* [ACTION ITEM]:
The lines to find are those in the entries that hold the word "will"; copy every one of them.

* [AVAILABLE DATA]:
==========

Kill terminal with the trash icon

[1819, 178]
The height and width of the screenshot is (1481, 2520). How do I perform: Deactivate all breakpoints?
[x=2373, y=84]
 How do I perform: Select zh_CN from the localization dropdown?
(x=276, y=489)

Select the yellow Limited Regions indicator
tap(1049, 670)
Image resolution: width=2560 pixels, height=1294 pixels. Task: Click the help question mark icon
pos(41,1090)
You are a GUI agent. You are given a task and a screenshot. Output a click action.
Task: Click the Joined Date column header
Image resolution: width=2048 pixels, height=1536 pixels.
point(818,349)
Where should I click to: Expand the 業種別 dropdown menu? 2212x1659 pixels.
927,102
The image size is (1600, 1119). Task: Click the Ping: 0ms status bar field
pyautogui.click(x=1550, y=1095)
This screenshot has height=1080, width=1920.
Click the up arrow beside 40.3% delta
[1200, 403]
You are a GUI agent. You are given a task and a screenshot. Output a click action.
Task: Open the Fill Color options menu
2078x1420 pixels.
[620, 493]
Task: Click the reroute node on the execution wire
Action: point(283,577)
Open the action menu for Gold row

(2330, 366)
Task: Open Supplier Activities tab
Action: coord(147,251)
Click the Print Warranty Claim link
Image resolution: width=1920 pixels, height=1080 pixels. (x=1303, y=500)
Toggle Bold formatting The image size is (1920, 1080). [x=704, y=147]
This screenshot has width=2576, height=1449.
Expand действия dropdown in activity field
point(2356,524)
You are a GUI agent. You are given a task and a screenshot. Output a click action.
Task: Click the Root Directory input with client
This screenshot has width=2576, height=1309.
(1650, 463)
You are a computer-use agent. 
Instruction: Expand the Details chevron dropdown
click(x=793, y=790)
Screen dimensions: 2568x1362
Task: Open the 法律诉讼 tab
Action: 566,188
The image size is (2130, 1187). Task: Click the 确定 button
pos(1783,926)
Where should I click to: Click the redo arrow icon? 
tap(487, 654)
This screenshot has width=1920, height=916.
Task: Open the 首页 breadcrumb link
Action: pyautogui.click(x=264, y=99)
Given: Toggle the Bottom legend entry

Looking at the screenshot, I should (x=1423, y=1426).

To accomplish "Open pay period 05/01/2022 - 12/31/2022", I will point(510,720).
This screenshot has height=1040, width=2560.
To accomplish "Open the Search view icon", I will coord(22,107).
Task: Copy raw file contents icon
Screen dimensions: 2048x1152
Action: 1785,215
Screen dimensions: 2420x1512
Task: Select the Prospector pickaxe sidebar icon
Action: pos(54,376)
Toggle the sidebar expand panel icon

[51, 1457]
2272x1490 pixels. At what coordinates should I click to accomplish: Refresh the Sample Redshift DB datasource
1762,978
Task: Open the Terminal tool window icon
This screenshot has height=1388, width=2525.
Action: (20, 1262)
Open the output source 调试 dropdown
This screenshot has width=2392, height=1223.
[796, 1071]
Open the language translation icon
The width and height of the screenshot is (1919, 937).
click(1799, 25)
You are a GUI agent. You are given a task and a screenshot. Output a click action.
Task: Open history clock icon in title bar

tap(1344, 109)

==========

* [SOLVED PROBLEM]:
To accomplish "Open pay period 05/01/2022 - 12/31/2022", I will point(510,720).
To accomplish "Open the Search view icon", I will coord(22,107).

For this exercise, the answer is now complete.